Plants & Gardens News  Volume 21, Number 1 | Spring 2006

by Scott Kunst

Byzantine Glad

Byzantine glad (Gladiolus communis var. byzantinus)

A lot of gardeners hate glads. You may be one of them. Or at least you've heard the complaints: Glads are big, stiff, gaudy, funereal, and just plain common.

But what if I told you there are glads out there so different that many people don't even recognize them as glads? Small, "wildflowery" glads, perennial glads hardy to USDA Zone 6 or beyond, glads that never need staking, even fragrant glads? Savvy gardeners here and abroad are starting to rediscover these anything-but-mainstream flowers. Let me introduce you to a few of my favorites.

Species Glads

The first glads in gardens weren't the lush, super-sized blooms of modern times but simple wildflowers. Some of these are still available to gardeners today. One is my all-time favorite glad and the plant that shattered my gladiolus stereotypes: the Byzantine glad (Gladiolus communis var. byzantinus). Its deep, vibrant cerise flowers are small—about the size of a half dollar—and look more like orchids than glads. The plant has survived nine of the past ten winters here in Ann Arbor, Michigan, at the border of Zones 5 and 6, and it increases year after year into ever-larger clumps, like a good perennial should. It blooms early, at the same time as irises. In her modern classic Time-Tested Plants, Pamela Harper recommends combining it with blue baptisia, Siberian iris, and Nepeta 'Six Hills Giant'. Renowned plantsman Christopher Lloyd calls it simply his "endearing" favorite.

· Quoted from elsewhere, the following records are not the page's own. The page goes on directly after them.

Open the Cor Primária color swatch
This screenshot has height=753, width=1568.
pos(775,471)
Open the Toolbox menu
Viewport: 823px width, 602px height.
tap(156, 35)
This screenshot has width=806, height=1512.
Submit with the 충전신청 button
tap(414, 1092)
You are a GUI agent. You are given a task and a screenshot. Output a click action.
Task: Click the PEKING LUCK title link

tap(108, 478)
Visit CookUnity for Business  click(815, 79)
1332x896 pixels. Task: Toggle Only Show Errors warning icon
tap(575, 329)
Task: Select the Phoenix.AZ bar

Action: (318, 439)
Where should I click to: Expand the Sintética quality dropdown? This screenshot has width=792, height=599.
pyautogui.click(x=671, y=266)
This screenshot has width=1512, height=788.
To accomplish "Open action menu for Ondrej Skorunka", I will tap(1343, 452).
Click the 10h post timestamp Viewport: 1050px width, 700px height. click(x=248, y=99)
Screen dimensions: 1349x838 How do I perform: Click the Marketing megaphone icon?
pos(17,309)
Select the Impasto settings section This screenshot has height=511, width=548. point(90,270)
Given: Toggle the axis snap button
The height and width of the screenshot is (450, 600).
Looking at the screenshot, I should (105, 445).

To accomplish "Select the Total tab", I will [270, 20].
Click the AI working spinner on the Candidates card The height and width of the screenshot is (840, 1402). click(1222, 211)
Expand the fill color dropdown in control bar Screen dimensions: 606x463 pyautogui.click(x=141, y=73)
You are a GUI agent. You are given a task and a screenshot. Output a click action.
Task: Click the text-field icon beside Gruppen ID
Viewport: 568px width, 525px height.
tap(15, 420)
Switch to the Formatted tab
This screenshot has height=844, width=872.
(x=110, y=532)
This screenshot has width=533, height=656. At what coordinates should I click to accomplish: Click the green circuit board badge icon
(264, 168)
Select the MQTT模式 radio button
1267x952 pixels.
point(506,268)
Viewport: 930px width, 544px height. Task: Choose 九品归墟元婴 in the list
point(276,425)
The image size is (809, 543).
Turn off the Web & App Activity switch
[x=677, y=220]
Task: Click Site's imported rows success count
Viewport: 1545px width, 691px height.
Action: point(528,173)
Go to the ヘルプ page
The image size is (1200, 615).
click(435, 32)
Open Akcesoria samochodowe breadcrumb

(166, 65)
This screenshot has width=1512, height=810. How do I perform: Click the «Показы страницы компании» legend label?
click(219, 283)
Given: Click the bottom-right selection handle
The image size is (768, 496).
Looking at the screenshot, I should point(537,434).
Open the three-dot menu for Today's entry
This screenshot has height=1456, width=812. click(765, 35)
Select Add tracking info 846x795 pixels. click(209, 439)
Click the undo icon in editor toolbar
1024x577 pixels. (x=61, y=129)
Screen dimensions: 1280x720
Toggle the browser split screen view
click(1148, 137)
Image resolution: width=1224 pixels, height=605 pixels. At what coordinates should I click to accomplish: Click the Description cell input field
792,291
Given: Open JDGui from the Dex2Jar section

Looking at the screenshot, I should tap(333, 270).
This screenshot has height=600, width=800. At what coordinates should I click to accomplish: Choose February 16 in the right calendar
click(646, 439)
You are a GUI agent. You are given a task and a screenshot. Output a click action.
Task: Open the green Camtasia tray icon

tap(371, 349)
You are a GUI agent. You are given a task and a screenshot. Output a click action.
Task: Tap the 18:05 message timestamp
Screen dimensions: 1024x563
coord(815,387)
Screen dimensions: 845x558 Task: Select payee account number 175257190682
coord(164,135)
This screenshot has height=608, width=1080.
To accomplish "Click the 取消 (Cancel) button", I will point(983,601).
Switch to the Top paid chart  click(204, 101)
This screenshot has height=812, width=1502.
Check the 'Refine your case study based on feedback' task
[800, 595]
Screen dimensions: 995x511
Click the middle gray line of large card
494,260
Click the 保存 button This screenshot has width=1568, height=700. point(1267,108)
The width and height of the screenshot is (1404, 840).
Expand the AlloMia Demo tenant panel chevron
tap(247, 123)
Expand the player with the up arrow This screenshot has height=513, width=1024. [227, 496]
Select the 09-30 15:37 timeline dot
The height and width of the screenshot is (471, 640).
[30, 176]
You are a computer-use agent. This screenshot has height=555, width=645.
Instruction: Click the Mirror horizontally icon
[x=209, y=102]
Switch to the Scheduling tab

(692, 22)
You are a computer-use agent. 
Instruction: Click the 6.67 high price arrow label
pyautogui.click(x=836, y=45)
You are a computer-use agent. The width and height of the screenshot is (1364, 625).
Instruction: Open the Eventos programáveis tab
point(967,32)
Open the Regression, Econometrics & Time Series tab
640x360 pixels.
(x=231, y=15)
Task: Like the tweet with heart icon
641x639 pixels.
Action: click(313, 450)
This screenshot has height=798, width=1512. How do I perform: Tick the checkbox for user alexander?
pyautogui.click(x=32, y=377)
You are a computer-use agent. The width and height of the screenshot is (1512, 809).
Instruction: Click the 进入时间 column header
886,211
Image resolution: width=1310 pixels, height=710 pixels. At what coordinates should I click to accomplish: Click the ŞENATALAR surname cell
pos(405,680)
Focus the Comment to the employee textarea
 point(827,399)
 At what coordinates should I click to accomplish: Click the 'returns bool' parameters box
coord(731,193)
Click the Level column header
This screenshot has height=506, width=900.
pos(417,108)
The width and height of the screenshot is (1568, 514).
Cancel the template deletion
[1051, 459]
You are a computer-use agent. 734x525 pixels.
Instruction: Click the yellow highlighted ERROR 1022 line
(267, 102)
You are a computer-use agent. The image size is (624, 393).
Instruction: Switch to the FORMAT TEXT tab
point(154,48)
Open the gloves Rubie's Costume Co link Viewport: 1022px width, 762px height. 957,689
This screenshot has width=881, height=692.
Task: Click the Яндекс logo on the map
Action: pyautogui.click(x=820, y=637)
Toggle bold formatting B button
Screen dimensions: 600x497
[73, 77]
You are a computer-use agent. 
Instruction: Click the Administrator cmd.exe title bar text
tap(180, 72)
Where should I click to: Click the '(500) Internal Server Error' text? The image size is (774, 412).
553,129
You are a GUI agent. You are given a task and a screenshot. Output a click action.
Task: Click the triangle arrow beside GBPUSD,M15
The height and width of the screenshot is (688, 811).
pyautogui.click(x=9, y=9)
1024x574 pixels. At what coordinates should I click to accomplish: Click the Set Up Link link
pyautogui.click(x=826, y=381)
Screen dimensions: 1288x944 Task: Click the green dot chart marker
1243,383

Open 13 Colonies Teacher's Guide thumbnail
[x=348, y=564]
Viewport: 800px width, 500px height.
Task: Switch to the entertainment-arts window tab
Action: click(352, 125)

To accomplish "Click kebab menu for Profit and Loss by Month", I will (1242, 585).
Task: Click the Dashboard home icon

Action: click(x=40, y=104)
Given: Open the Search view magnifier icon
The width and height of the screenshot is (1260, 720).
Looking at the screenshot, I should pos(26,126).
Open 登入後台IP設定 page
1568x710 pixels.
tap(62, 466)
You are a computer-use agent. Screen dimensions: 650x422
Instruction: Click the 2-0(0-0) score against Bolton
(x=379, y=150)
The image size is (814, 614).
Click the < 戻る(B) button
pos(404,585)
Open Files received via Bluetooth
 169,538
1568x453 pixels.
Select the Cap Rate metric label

But beware! Although the Byzantine glad is widely offered in nursery catalogs, even reputable sources are known to deliver less-desirable impostors. Price is one guide to the real thing: The impostors are enticingly cheap. Another way to avoid disappointment is to ask your source if the corms are American grown. If they're not, there's little chance you'll get the tough, brilliant heirloom form you actually want.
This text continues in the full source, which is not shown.